[v2,09/25] libtuning: Improve filename parsing
diff mbox series

Message ID 20240628104828.2928109-10-stefan.klug@ideasonboard.com
State Superseded
Headers show
Series
  • Add ccm calibration to libtuning
Related show

Commit Message

Stefan Klug June 28, 2024, 10:47 a.m. UTC
In the tuning datasets, the files had names like
'imx335_1600l_3000k_1.dng'. That failed on the old filename parsing
function. As there is no need to dictate the order of the tags, split
the big regex into chunks and parse them one by one. This also makes
the code easier to digest.

Signed-off-by: Stefan Klug <stefan.klug@ideasonboard.com>
Reviewed-by: Paul Elder <paul.elder@ideasonboard.com>
---
 utils/tuning/libtuning/utils.py | 30 ++++++++++++++++++++++--------
 1 file changed, 22 insertions(+), 8 deletions(-)

Comments

Laurent Pinchart June 28, 2024, 11:05 p.m. UTC | #1
Hi Stefan,

Thank you for the patch.

On Fri, Jun 28, 2024 at 12:47:02PM +0200, Stefan Klug wrote:
> In the tuning datasets, the files had names like
> 'imx335_1600l_3000k_1.dng'. That failed on the old filename parsing
> function. As there is no need to dictate the order of the tags, split
> the big regex into chunks and parse them one by one. This also makes
> the code easier to digest.

Is there a risk we'll later add tags we can't differentiate without
considering their position ? I suppose we can decide how to format them,
so it should be fine ?

> Signed-off-by: Stefan Klug <stefan.klug@ideasonboard.com>
> Reviewed-by: Paul Elder <paul.elder@ideasonboard.com>
> ---
>  utils/tuning/libtuning/utils.py | 30 ++++++++++++++++++++++--------
>  1 file changed, 22 insertions(+), 8 deletions(-)
> 
> diff --git a/utils/tuning/libtuning/utils.py b/utils/tuning/libtuning/utils.py
> index 178c6957c581..00cf5a57512f 100644
> --- a/utils/tuning/libtuning/utils.py
> +++ b/utils/tuning/libtuning/utils.py
> @@ -43,14 +43,28 @@ def _list_image_files(directory):
>  
>  
>  def _parse_image_filename(fn: Path):
> -    result = re.search(r'^(alsc_)?(\d+)[kK]_(\d+)?[lLuU]?.\w{3,4}$', fn.name)
> -    if result is None:
> -        logger.error(f'The file name of {fn.name} is incorrectly formatted')
> -        return None, None, None
> -
> -    color = int(result.group(2))
> -    lsc_only = result.group(1) is not None
> -    lux = None if lsc_only else int(result.group(3))
> +    lsc_only = False
> +    color = None

color_temperature ?

> +    lux = None
> +
> +    parts = fn.stem.split('_')
> +    for part in parts:
> +        if part == 'alsc':

Should we rename this to 'lsc' at some point ? The *adaptive* LSC is
specific to Raspberry Pi.

> +            lsc_only = True
> +            continue

Maybe a blank line here and after the next continue to let the code
breathe a bit more.

> +        r = re.match(r'(\d+)[kK]', part)

Would

        r = re.match(r'([0-9]+)[kK]', part)

be more readable ?

Do we need to be case-insensitive here, or could we standardize on one
option and stick to it ?

> +        if r:
> +            color = int(r.group(1))
> +            continue
> +        r = re.match(r'(\d+)[lLuU]', part)
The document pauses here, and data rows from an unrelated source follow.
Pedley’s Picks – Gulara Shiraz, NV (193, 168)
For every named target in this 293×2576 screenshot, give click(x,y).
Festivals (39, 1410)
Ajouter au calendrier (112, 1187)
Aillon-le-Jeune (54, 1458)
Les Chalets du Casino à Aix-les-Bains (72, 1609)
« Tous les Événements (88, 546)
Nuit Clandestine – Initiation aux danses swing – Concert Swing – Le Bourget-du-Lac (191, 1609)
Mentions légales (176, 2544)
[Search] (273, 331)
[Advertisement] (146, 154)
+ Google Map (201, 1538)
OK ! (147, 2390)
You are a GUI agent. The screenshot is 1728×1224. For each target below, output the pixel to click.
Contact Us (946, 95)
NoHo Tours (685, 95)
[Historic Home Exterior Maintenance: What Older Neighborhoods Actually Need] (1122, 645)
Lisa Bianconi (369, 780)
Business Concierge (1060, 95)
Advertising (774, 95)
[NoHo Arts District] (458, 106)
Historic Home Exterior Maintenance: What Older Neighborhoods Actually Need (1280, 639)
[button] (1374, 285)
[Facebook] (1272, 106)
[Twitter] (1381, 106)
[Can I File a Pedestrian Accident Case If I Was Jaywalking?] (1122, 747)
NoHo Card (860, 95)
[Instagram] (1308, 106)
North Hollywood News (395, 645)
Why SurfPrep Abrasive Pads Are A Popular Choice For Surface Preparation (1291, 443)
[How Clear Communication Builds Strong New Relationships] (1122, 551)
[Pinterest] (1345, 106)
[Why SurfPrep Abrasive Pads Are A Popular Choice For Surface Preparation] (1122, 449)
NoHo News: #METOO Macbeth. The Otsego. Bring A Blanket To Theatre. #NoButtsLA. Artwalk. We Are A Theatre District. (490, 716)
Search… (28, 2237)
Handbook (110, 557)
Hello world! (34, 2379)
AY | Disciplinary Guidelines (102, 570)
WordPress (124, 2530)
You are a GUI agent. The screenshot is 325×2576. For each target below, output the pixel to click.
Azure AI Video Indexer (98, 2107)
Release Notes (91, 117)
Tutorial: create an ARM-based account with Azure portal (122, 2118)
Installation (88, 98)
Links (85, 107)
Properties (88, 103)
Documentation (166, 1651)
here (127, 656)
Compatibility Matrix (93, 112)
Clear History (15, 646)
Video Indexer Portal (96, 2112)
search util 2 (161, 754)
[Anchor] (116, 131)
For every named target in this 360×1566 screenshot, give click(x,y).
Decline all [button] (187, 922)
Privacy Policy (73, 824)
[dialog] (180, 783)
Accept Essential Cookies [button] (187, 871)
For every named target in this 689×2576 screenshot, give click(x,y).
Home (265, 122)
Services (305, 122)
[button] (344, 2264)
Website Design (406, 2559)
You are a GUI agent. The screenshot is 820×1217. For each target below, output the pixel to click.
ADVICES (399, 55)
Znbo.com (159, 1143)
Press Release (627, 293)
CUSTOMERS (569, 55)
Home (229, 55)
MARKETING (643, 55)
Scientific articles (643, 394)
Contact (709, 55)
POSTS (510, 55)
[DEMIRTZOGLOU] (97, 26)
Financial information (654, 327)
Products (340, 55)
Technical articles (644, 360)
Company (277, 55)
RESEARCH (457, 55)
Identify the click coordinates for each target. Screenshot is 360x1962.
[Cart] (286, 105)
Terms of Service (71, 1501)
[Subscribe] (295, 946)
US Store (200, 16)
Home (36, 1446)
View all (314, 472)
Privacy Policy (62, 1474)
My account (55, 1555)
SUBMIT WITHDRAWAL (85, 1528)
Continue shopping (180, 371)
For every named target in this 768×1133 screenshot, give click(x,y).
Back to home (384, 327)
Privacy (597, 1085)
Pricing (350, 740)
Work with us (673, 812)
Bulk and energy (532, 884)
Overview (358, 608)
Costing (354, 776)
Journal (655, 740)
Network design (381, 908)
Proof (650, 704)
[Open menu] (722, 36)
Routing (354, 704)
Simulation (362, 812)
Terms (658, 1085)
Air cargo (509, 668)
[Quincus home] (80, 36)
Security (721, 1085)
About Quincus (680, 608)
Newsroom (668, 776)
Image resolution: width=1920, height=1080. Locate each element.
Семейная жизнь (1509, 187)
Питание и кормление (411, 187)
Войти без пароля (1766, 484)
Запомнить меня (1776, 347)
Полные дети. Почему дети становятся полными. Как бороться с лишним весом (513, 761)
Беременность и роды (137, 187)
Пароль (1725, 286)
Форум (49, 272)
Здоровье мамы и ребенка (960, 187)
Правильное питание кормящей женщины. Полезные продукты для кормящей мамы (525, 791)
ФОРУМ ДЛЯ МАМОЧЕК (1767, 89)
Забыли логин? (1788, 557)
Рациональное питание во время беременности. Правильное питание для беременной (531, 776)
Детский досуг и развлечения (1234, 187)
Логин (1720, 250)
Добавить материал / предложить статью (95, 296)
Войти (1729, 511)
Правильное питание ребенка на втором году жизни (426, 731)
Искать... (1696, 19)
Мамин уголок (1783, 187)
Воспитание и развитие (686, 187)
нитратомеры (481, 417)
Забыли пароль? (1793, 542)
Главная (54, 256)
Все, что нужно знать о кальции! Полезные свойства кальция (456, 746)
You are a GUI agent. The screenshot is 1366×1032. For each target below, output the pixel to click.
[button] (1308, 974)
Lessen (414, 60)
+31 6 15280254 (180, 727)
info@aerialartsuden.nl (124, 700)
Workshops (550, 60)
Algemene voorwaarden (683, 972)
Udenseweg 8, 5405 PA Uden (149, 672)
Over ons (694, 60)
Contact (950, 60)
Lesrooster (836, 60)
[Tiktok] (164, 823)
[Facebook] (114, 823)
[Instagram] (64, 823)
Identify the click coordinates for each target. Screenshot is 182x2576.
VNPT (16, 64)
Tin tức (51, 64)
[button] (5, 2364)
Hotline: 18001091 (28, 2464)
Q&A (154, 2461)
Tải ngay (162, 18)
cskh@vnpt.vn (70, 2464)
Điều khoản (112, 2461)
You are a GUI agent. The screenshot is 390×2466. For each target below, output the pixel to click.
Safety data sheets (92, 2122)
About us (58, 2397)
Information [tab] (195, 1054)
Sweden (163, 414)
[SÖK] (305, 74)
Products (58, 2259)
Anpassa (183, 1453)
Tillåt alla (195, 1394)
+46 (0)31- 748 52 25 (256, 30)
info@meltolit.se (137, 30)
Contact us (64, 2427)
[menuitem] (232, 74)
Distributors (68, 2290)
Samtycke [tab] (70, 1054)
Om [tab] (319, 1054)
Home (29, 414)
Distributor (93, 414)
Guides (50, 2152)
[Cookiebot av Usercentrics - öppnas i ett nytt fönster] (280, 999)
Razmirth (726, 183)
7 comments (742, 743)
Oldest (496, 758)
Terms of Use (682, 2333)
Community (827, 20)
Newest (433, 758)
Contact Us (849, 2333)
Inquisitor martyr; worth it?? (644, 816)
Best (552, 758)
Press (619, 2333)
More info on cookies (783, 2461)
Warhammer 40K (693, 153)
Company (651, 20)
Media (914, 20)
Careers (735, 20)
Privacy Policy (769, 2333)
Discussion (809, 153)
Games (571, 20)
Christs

Same here, and additionally, do we need to support both L and U ? Is
there a difference ?

> +        if r:
> +            lux = int(r.group(1))
> +
> +    if color is None:
> +        logger.error(f'The file name of {fn.name} does not contain a color temperature')

        logger.error(f'The file name "{fn.name}" does not contain a color temperature')

Same below.

> +
> +    if lux is None and lsc_only is False:
> +        logger.error(f'The file name of {fn.name} must either contain alsc or a lux level')
>  
>      return color, lux, lsc_only
>
Stefan Klug July 1, 2024, 3:31 p.m. UTC | #2
Hi Laurent,

On Sat, Jun 29, 2024 at 02:05:54AM +0300, Laurent Pinchart wrote:
> Hi Stefan,
> 
> Thank you for the patch.
> 
> On Fri, Jun 28, 2024 at 12:47:02PM +0200, Stefan Klug wrote:
> > In the tuning datasets, the files had names like
> > 'imx335_1600l_3000k_1.dng'. That failed on the old filename parsing
> > function. As there is no need to dictate the order of the tags, split
> > the big regex into chunks and parse them one by one. This also makes
> > the code easier to digest.
> 
> Is there a risk we'll later add tags we can't differentiate without
> considering their position ? I suppose we can decide how to format them,
> so it should be fine ?

Yes, I guess the risk is limited. The only thing I see right now is the
addition of a blc tag. But that works nicely with the scheme.

> 
> > Signed-off-by: Stefan Klug <stefan.klug@ideasonboard.com>
> > Reviewed-by: Paul Elder <paul.elder@ideasonboard.com>
> > ---
> >  utils/tuning/libtuning/utils.py | 30 ++++++++++++++++++++++--------
> >  1 file changed, 22 insertions(+), 8 deletions(-)
> > 
> > diff --git a/utils/tuning/libtuning/utils.py b/utils/tuning/libtuning/utils.py
> > index 178c6957c581..00cf5a57512f 100644
> > --- a/utils/tuning/libtuning/utils.py
> > +++ b/utils/tuning/libtuning/utils.py
> > @@ -43,14 +43,28 @@ def _list_image_files(directory):
> >  
> >  
> >  def _parse_image_filename(fn: Path):
> > -    result = re.search(r'^(alsc_)?(\d+)[kK]_(\d+)?[lLuU]?.\w{3,4}$', fn.name)
> > -    if result is None:
> > -        logger.error(f'The file name of {fn.name} is incorrectly formatted')
> > -        return None, None, None
> > -
> > -    color = int(result.group(2))
> > -    lsc_only = result.group(1) is not None
> > -    lux = None if lsc_only else int(result.group(3))
> > +    lsc_only = False
> > +    color = None
> 
> color_temperature ?

Yes, I tried to modify as little as possible. Maybe too little :-)

> 
> > +    lux = None
> > +
> > +    parts = fn.stem.split('_')
> > +    for part in parts:
> > +        if part == 'alsc':
> 
> Should we rename this to 'lsc' at some point ? The *adaptive* LSC is
> specific to Raspberry Pi.
> 
> > +            lsc_only = True
> > +            continue
> 
> Maybe a blank line here and after the next continue to let the code
> breathe a bit more.
> 
> > +        r = re.match(r'(\d+)[kK]', part)
> 
> Would
> 
>         r = re.match(r'([0-9]+)[kK]', part)
> 
> be more readable ?

I guess that is a personal preference. I prefer \d because it's less
characters.

> 
> Do we need to be case-insensitive here, or could we standardize on one
> option and stick to it ?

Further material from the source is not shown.